L’EFF elle-même, en collaboration avec l’un des plus fins spécialistes de la cyber-justice Orin Kerr, s’est saisie du cas d’Andrew « Weev » Auernheimer et assure gratuitement sa défense. Andrew est comparé au défunt Aaaron Swatz, un hacker militant de 26 ans qui s’est suicidé le 11 janvier 2013, quelques mois après avoir été condamné par la justice américaine sur des accusations similaires, de fraude et de complot électroniques.
Ce qui est reproché au système législatif américain, c’est de mal comprendre et de mal encadrer ce type de délits. La CFAA, Computer Fraude and Abuse Act (la loi sur la fraude et l’abus informatiques) est particulièrement critiquée.

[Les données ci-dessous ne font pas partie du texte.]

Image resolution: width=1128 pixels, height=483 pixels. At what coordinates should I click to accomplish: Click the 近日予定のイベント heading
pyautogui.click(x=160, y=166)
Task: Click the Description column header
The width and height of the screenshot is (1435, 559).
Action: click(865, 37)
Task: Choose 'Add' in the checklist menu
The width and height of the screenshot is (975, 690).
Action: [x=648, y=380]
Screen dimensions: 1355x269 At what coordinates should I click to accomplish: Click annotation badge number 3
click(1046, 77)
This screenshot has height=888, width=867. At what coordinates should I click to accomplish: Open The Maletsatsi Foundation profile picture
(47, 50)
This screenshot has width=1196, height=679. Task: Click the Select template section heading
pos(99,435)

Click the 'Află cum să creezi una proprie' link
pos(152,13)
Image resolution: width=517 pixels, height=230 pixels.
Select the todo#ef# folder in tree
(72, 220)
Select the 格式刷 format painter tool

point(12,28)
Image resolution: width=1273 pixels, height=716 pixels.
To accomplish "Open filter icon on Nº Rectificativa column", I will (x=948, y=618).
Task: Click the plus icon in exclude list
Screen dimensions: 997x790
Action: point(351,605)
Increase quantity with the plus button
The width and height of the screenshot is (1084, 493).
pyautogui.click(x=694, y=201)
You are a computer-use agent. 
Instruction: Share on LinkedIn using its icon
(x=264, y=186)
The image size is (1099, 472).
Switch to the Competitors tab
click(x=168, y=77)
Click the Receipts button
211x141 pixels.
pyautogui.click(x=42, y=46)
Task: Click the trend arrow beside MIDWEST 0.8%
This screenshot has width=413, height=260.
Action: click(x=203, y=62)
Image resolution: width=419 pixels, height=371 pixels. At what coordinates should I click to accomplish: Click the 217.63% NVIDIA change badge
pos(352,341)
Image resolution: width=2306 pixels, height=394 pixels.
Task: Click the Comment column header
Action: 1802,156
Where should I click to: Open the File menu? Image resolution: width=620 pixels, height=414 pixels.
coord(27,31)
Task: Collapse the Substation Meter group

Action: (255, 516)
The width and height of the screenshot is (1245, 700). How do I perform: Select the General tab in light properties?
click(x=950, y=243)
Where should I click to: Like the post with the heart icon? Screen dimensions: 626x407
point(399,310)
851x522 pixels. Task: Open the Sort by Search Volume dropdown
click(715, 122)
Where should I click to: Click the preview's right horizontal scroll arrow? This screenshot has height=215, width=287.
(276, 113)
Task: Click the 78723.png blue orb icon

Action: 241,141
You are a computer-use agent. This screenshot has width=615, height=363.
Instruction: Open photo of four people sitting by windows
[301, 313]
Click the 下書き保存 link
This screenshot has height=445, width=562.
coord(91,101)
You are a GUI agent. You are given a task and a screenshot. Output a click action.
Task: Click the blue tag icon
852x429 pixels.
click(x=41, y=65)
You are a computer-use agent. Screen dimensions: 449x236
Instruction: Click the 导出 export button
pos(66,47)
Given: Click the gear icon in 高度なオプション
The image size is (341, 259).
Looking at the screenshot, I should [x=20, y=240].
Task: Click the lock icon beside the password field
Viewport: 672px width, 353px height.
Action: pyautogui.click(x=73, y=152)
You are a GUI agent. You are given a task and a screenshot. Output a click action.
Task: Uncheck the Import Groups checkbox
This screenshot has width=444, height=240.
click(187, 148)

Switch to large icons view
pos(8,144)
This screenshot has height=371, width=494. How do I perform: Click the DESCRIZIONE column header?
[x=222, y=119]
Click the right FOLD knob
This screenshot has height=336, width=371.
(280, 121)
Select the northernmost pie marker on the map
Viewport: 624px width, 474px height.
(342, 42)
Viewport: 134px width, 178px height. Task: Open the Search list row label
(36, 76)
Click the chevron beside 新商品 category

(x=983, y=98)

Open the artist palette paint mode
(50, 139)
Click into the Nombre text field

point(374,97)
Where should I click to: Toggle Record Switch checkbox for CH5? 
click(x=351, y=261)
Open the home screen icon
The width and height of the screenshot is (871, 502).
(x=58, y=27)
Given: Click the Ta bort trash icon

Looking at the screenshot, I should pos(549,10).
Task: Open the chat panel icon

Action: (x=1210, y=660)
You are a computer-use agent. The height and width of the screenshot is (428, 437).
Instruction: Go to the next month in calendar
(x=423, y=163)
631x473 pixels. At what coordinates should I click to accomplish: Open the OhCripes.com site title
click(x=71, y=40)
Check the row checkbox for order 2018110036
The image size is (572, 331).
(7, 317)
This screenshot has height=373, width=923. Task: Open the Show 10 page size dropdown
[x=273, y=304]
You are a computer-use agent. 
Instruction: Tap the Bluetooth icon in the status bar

Pour les spécialistes, cette loi, qui condamne Auernheimer comme elle condamnait Swatz quelques mois plus tôt, est jugée trop vague et donc dangereuse.
Surfer sur Internet, c’est illégal ?
Hanni Fakhouri, l’un des avocats mandatés par l’EFF écrit pour Wired que « le futur d’Internet pourrait bien dépendre [de l’issue du procès]« . Fakhouri et l’ensemble des experts qui défendent le cas du hacker, expliquent dans leur déposition d’appel contre la sentence exprimée par la justice américaine, en quoi condamner Andrew Auernheimer pourrait changer le visage d’Internet tel qu’on le connait. Sur ce document officiel du 1er juillet mis à disposition de la presse, on peut lire dans les arguments de la défense listés en table des matières :
I. Auernheimer n’a pas violé le CFAA car visiter une page Web publique et non protégée n’est pas un accès non autorisé
A. Visiter le site web de l’AT&T était « autorisé » sous le CFAA car les pages web de AT&T étaient non-protégées et ouvertement disponibles au public
B. L’espoir de AT&T que le public ne visite pas son site web ne rend pas ces visites non-autorisées
Dans le développement de l’argumentaire, est écrit page 19 : « La question fondamentale dans ce cas est de savoir si c’est un crime ou non de visiter un site web public« . Cette phrase résume à elle seule tout l’enjeu de ce procès, et permet de saisir dans quelle mesure il pourrait révolutionner notre façon d’utiliser Internet. Si le site Internet d’AT&T n’était nullement protégé, donnant ainsi accès pour n’importe quel internaute aux milliers d’adresses mail de ses clients, comment peut-on condamner à 73 000$ d’amende et plusieurs années de prison le pirate qui n’a même pas eu besoin de pirater ?
Le CFAA, qui sert de base à l’accusation, dit dans le détail de la loi qu’il incrimine « quiconque accède de façon intentionnelle à un ordinateur sans autorisation ou en outrepassant l’autorisation d’accès, et qui de ce fait obtient des informations confidentielles ». Les informations qu’a révélées Andrew Auernheimer ayant été rendues publiques suite à une faille dans le système d’AT&T, il semblerait que les charges à son encontre soient effectivement discutables. Un accès non désiré n’est pas un accès non autorisé. C’est cet argument que la défense veut mettre en avant.
Afin de préserver le futur d’Internet, que les défenseurs des libertés numérique estiment menacés par l’issue de ce fait divers, les membres du Congrès américain se mobilisent. L’Aaron Law, nommée en hommage au jeune hacker qui s’est suicidé, est une proposition de loi visant à contrer et prévenir les abus en terme de politiques de crimes informatiques. La “liberté de surfer sur le web”. Habilement, ses avocats ont fait de ce procès un symbole pour fédérer les internautes.